Abusar iguala

El presidente Andrés Manuel López Obrador tiró por la borda la oportunidad de distinguirse de sus predecesores al promover y avalar una violación flagrante a la Constitución. Extender por dos años el mandato del titular de la Suprema Corte de Justicia, Arturo Zaldívar, y de los siete integrantes del Consejo de la Judicatura Federal, de los cuales es cabeza, sienta un precedente aciago. Los ministros del tribunal constitucional resolverán la controversia de un asunto que además de atañerles directamente, marcará el futuro del órgano encargado de evitar el abuso del poder y preservar los derechos humanos, base de la separación de poderes. Lo hará en medio de una presión política y mediática pocas veces vista.

A lo largo de la historia, la Constitución y la Corte han sido objeto de múltiples reformas, adiciones y manipulación por parte del presidente de turno, de su partido y de sus satélites, para adaptarlas a su proyecto, cuando, al contrario, deberían sujetar sus planes a la ley fundamental. Esta es una de las razones por las cuales en nuestro país se tiene tanto desconocimiento y tan poco aprecio por la Constitución; lo mismo pasa con la Corte y casi la totalidad de las instituciones. Si los gobiernos faltan a su cumplimiento sin recibir castigo, ¿qué obliga a la mayoría a respetarlas? Esa es la raíz de la deficiencia sistémica del Estado de derecho.

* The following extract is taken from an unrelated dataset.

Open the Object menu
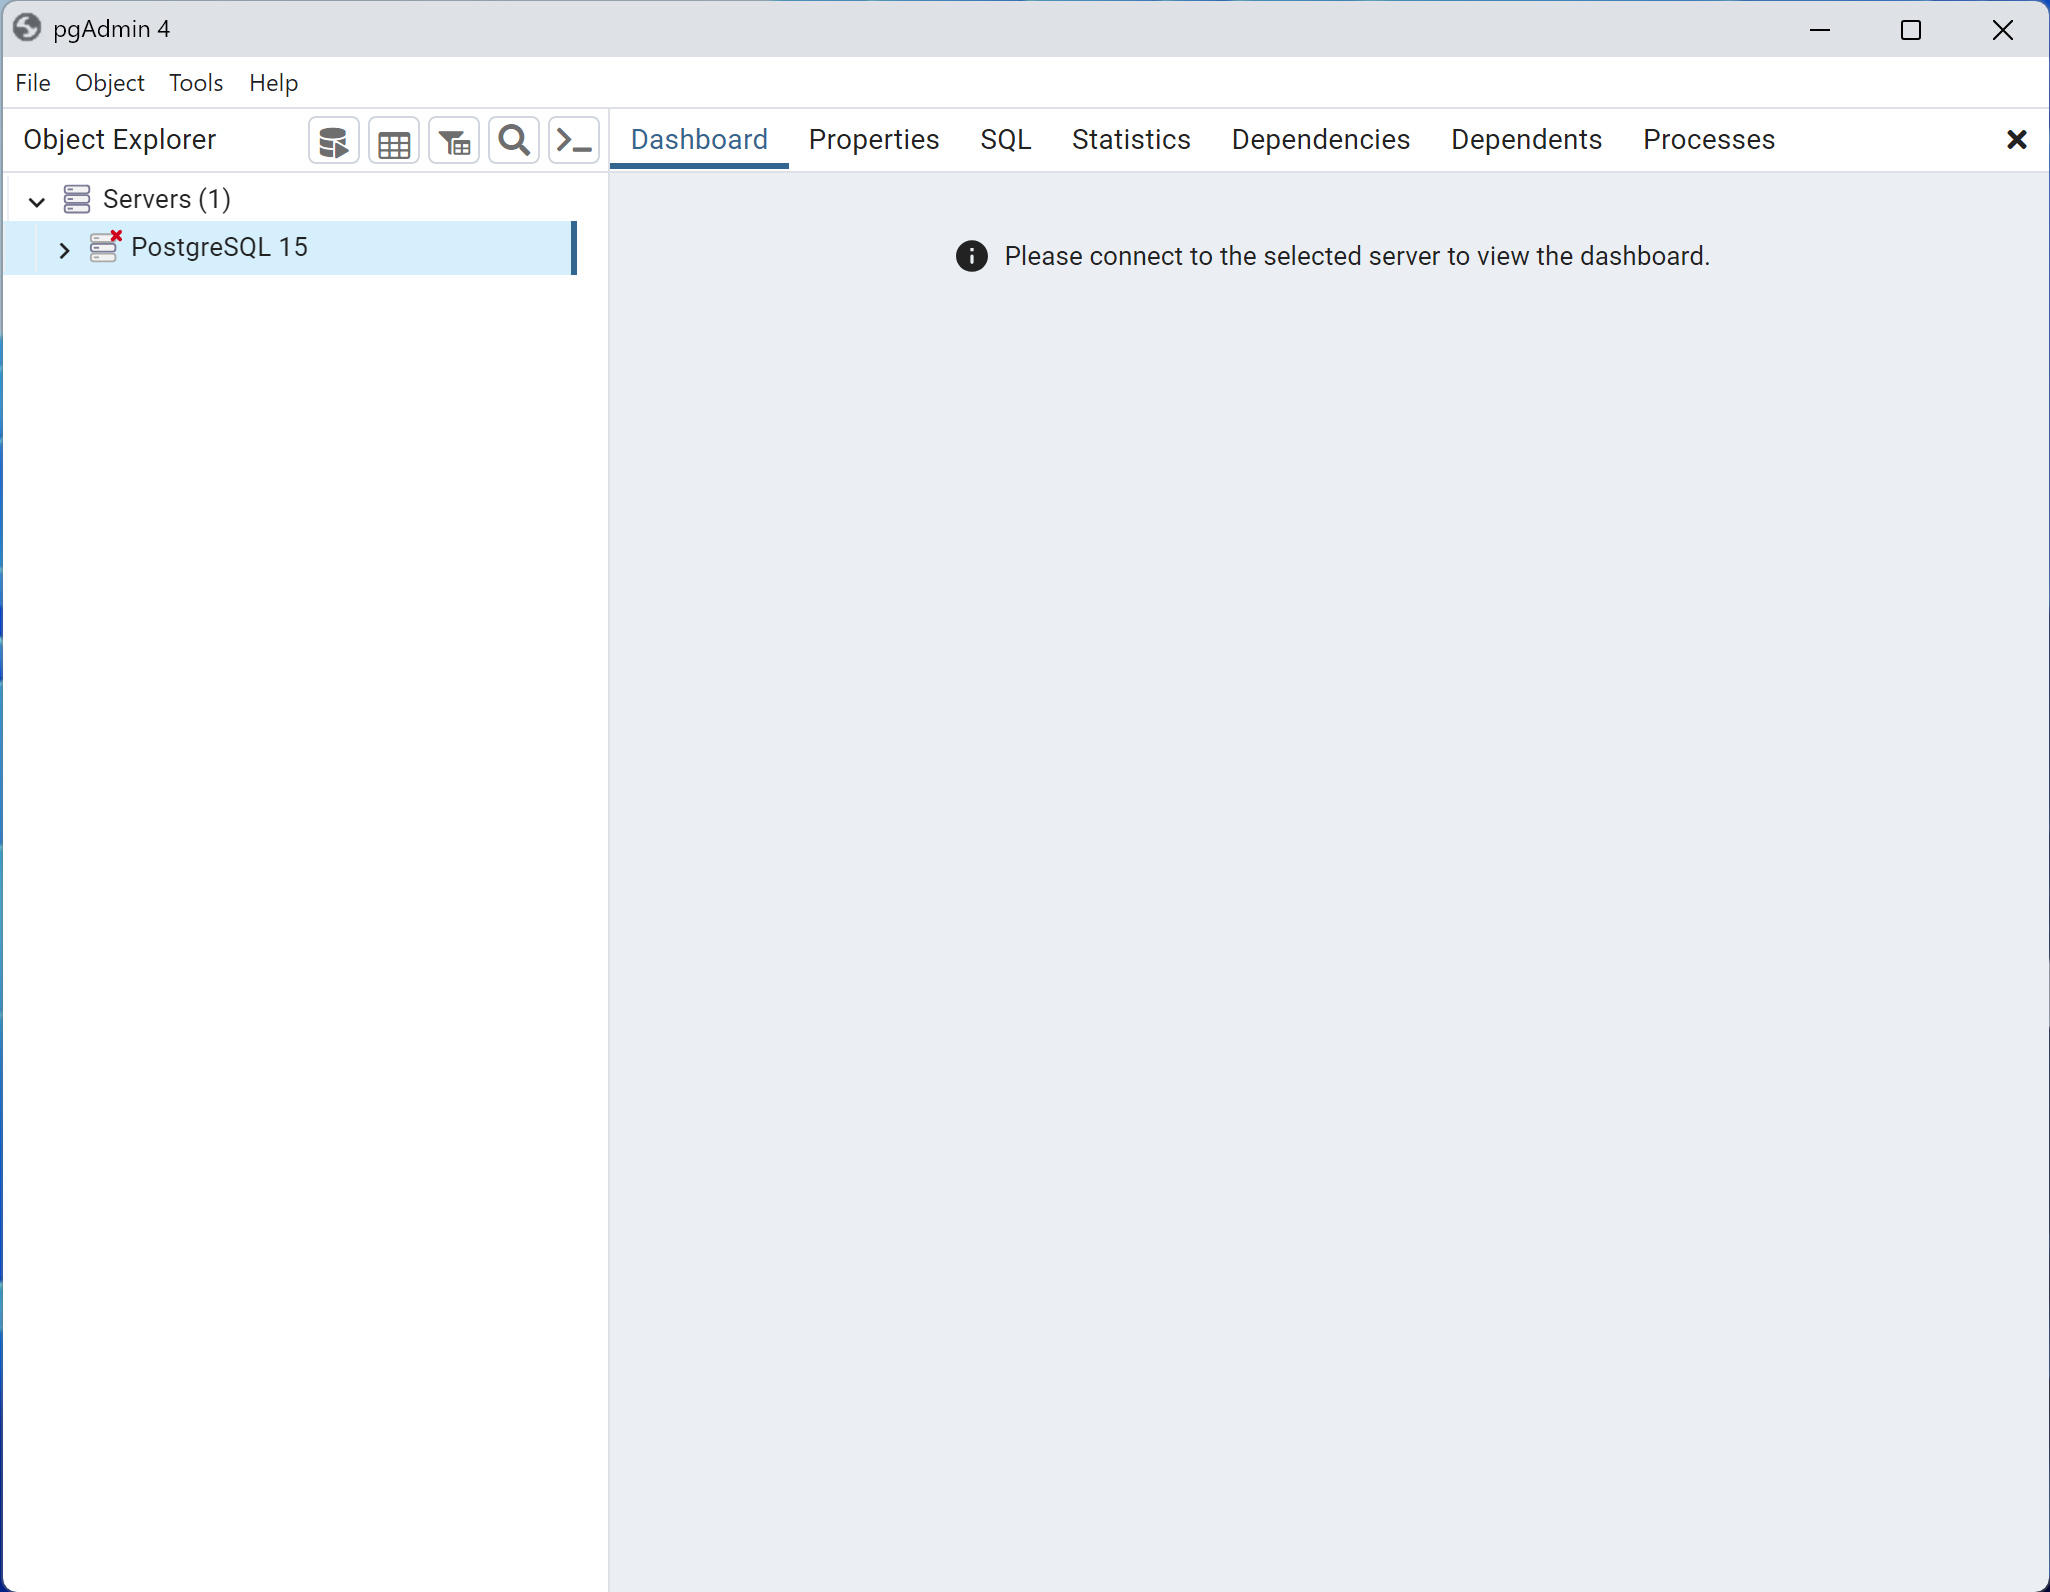(x=109, y=83)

La Corte ha sido utilizada sin rubor para premiar y extender lealtades políticas e incluso para proteger intereses económicos. En el sistema judicial, como en los demás poderes, existe corrupción, nepotismo, tráfico de influencias y otros vicios. Hoy, frente al ultraje, las oposiciones despiertan de su letargo como no lo hicieron por agravios anteriores —en 2016, el PRI, PAN y PRD votaron en el Senado la ampliación del mandato de cuatro magistrados del Tribunal Electoral del Poder Judicial de la Federación—; lo mismo sucede con la «comentocracia» y los doctores en derecho. Es cierto, la tarascada debe denunciarse, encender las alarmas por el golpe autoritario y apelar a la Corte para enmendar el atropello. Sin embargo, por no haber actuado con igual determinación en el pasado, el impulso no suma a otros sectores.

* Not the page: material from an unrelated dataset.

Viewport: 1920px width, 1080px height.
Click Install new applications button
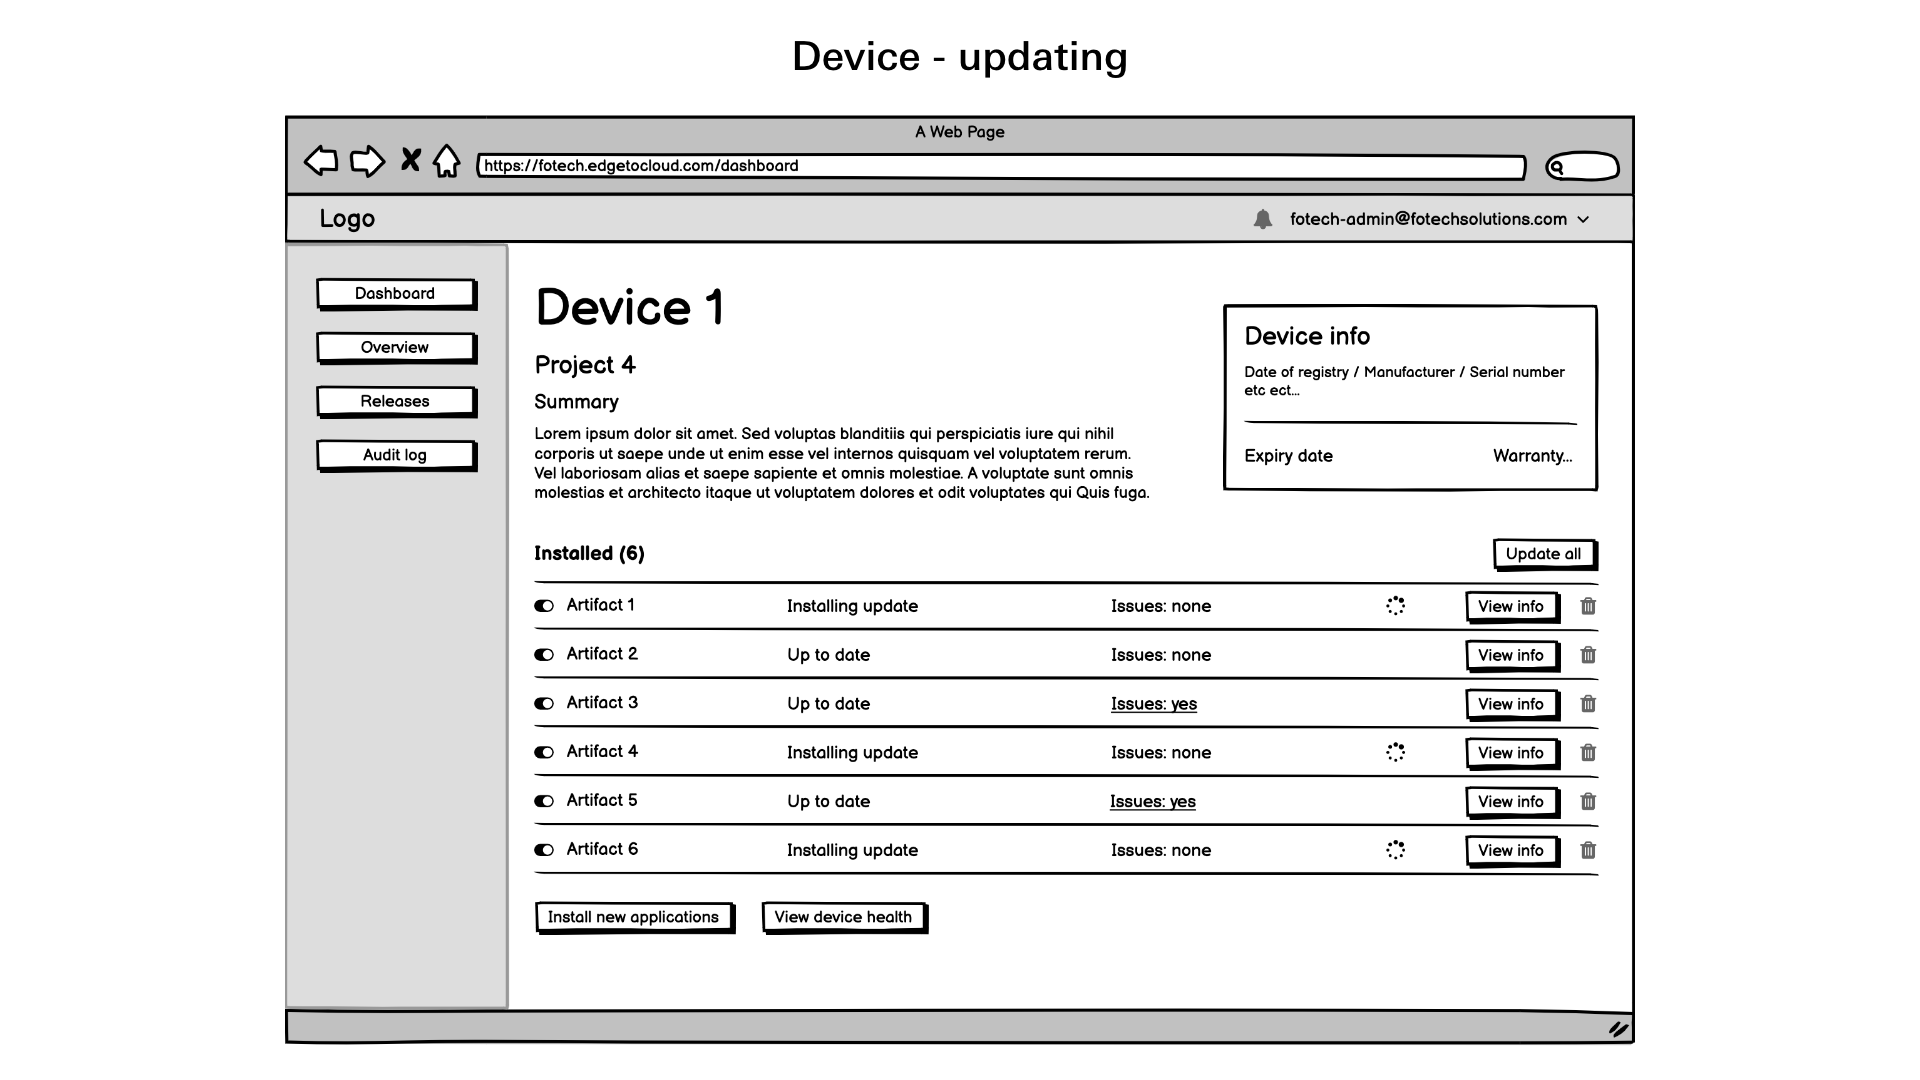633,917

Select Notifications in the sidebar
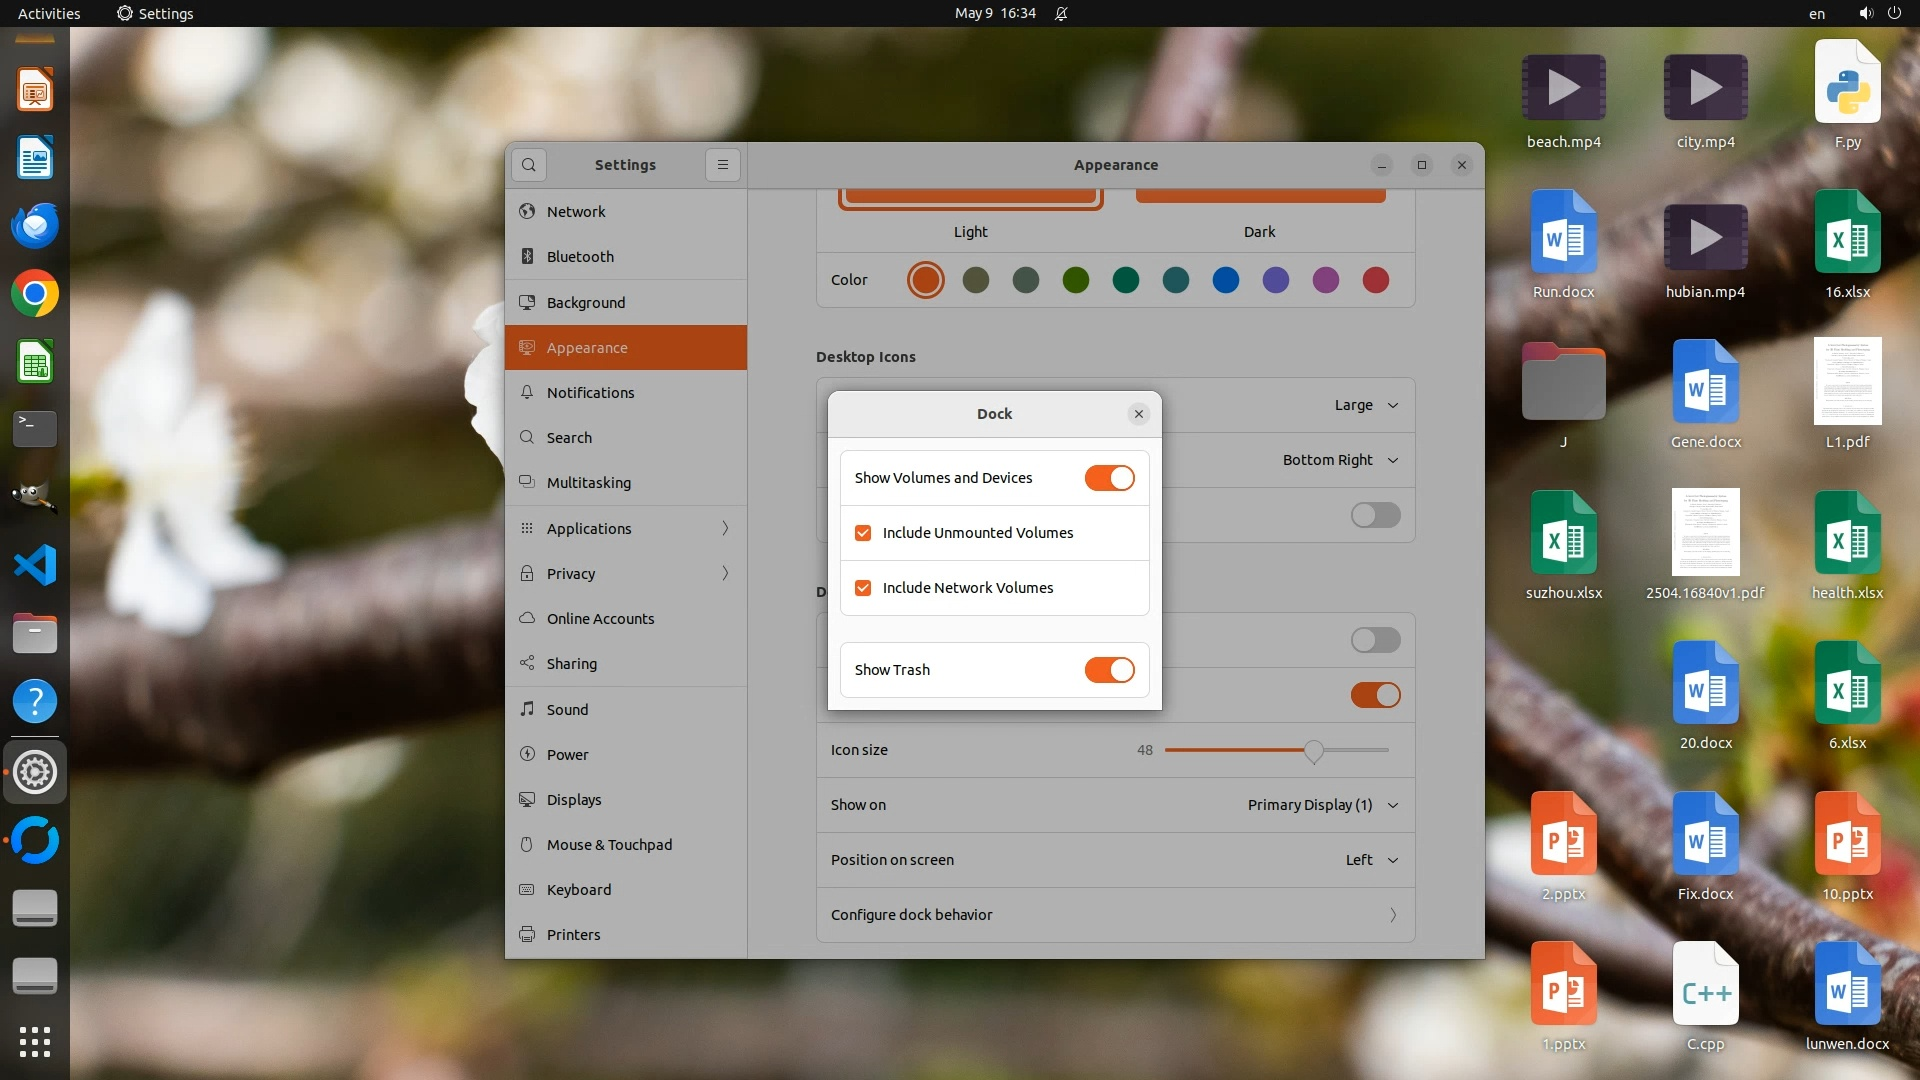(x=590, y=393)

Astutamente, el presidente López Obrador, el Senado y la Cámara de Diputados aprovechan las campañas electorales para introducir en la agenda política, en un clima de por sí crispado, una reforma sin someterla a la aprobación de la mayoría calificada. De haber pasado por ese filtro, el disparate se habría anulado, pues incluso diputados de Morena, señaladamente Porfirio Muñoz Ledo, votaron contra el dictamen por inconstitucional. Nada, ni el más noble de los propósitos —como es la reforma inaplazable al Poder Judicial, anatema en los estados donde los gobernadores son también legisladores y magistrados— justifica vulnerar la Constitución.

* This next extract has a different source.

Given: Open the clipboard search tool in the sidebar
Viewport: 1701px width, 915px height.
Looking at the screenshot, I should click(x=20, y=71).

El poder se legitima en las urnas y se refrenda o se pierde en su ejercicio. López Obrador ha menoscabado su legitimidad y autoridad moral, al principio sus mayores fortalezas. Si sus predecesores faltaron al juramento de observar la Constitución y las leyes, y los imita, se iguala a ellos. A partir de este caso, y en el futuro, la respuesta de los partidos, los medios de comunicación y los expertos, tendrá que ser la misma para afrontar al poder. Si es solo por ir contra López Obrador y su movimiento, la protesta, fundada y plausible como es, perderá respaldo y legitimidad. La Constitución y la independencia de la Suprema Corte de Justicia siempre deben imperar y no volver a estar sujetas al arbitrio del príncipe.